* [Text]:
=-=-=-=-=

Years ago, while fostering a particularly challenging teenager, a youth pastor made a statement I wish I’d paid more attention to. He said, in essence, “Never jeopardize the gospel.” At the time, I didn’t fully understand his meaning. Unfortunately, rather than pausing to prayerfully unpack his advice, I blindly, and forcefully pressed ahead, focusing on so many issues that felt super important in that season but that I’ve now come to realize hindered my access to the kid’s heart.

Quote from post on dark teal background.

If asked, I would’ve told you, emphatically, of how desperately I longed to help this youth heal. I might’ve even said that I was committed to doing whatever it took to make that happen. But that wasn’t entirely true. In reality, my pride, desire for personal comfort, and aversion to pain frequently tainted my actions and confused and distorted my perception.

As a result, I routinely pushed the teen away from myself, relationship, and true and lasting change. I fear I created barriers between Him and the God able to heal and transform as well. 

A while ago, God reminded me of that situation while I wrestled with Him, in anxiety and angst, over another individual I believed He was asking me to walk beside. I had said some things that felt so necessary in the moment. And if you had asked me then, as the words built within my mind, ready to spill from my mouth, I could’ve provided numerous reasons as to why. I probably could’ve offered Scripture to back up each one as well—fully convinced of my rational. 

And utterly blind to the state of my heart, which I can now see was filled with love, yes, compassion, for sure, but also fear, selfishness, and pride. Jeremiah 17:9 states, “The heart is deceitful above all things and beyond cure. Who can understand it?” (NIV).

Quote from post on dark teal background.

=-=-=-=-=

* [Input rows]:
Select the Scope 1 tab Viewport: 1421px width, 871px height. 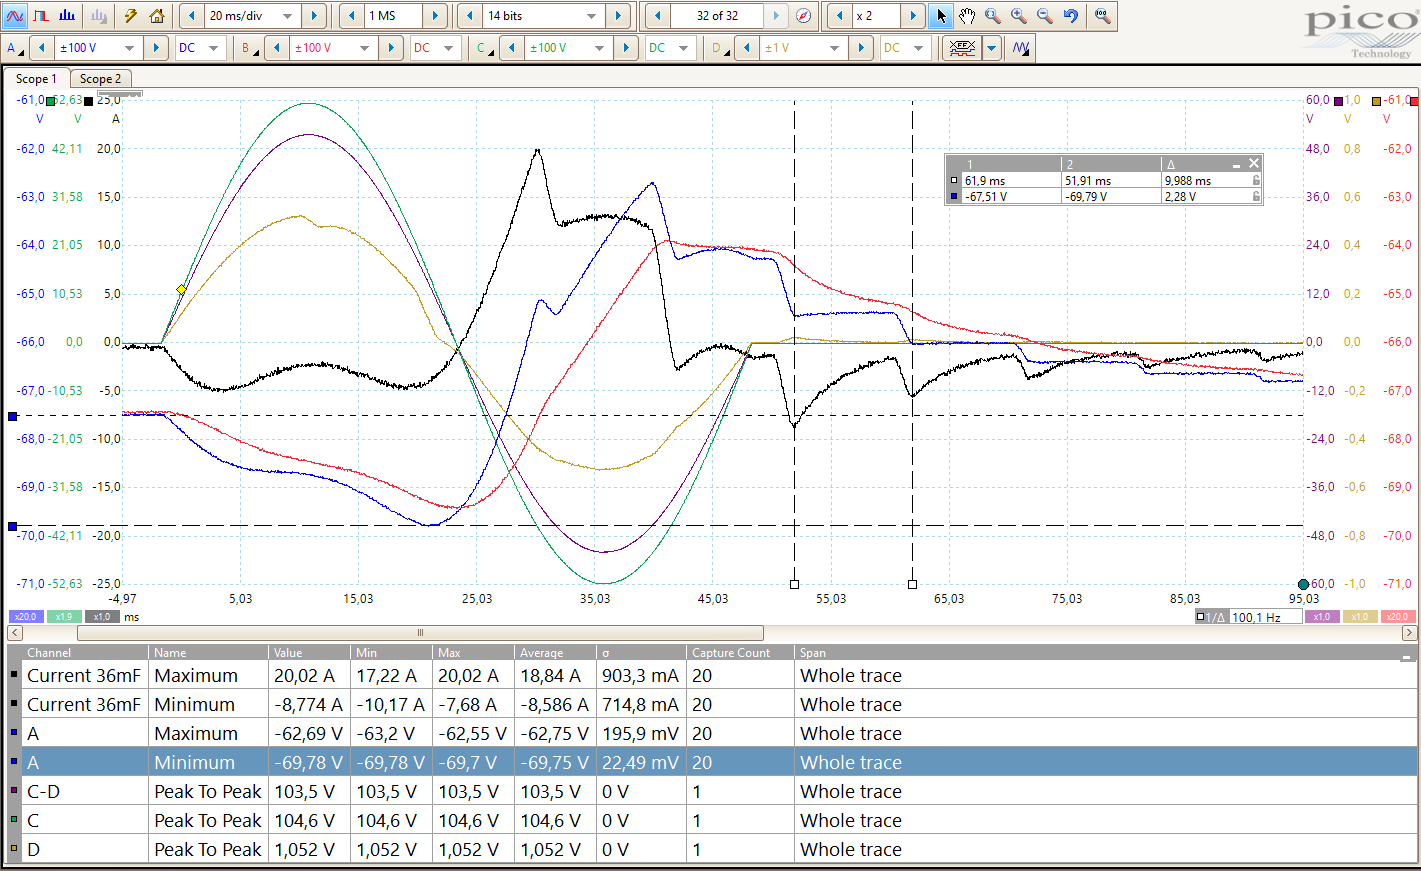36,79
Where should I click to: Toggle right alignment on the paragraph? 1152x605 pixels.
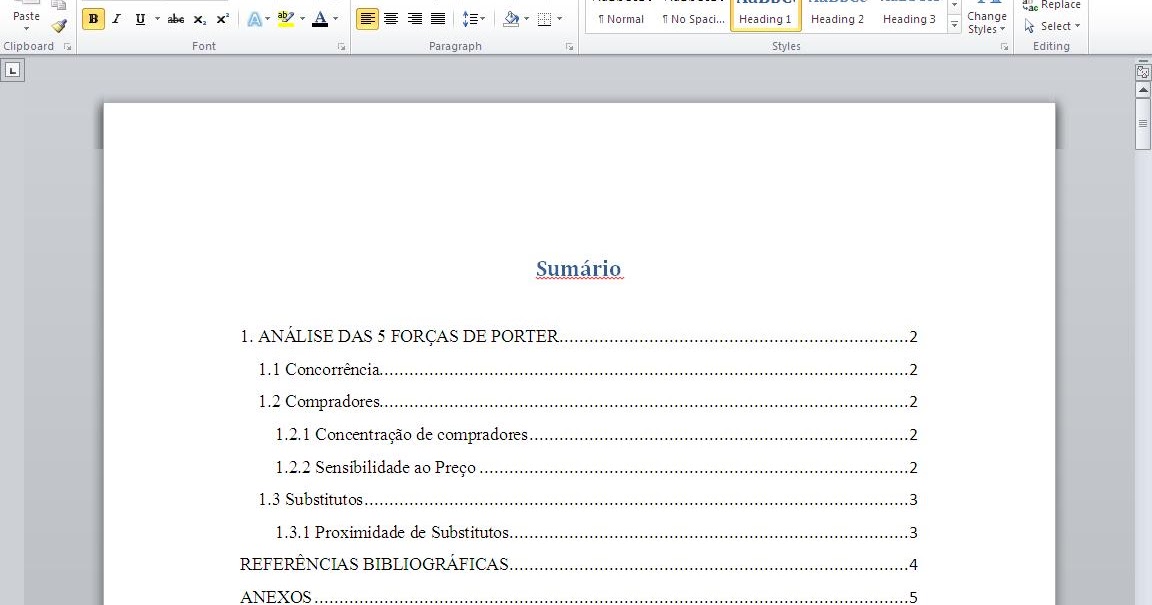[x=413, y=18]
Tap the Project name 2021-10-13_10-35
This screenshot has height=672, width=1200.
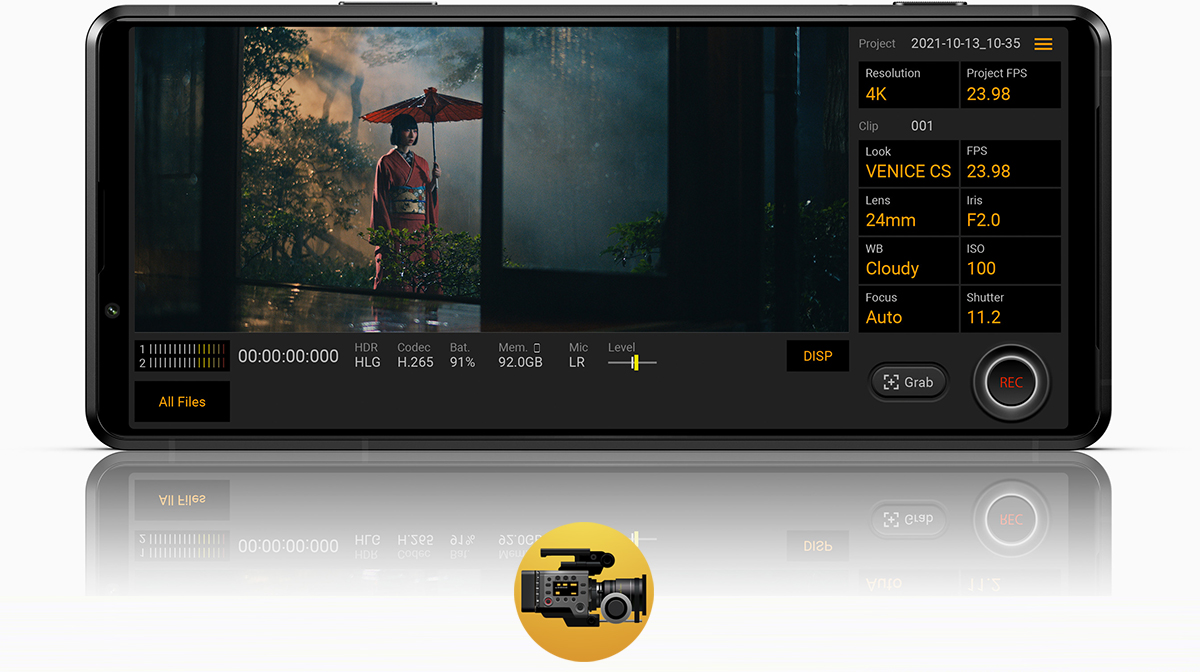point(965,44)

=-=-=-=-=

* [Your tasks]:
1. According to the fostering text, what frequently tainted the writer's actions? List each item.
2. Shift every coordinate in the listing's answers by adding 138 to each number. Cover the lines of the listing starting at the one containing "Tap the Project name 2021-10-13_10-35" and ending at the listing's last line. Rewrite only those lines, requests included, and leave out the pictures.
The listing has no connection to the text about fostering a teenager.

* [Results for the exercise]:
1.
- Pride
- Desire for personal comfort
- Aversion to pain

2.
Tap the Project name 2021-10-13_10-35
This screenshot has height=672, width=1200.
point(1103,182)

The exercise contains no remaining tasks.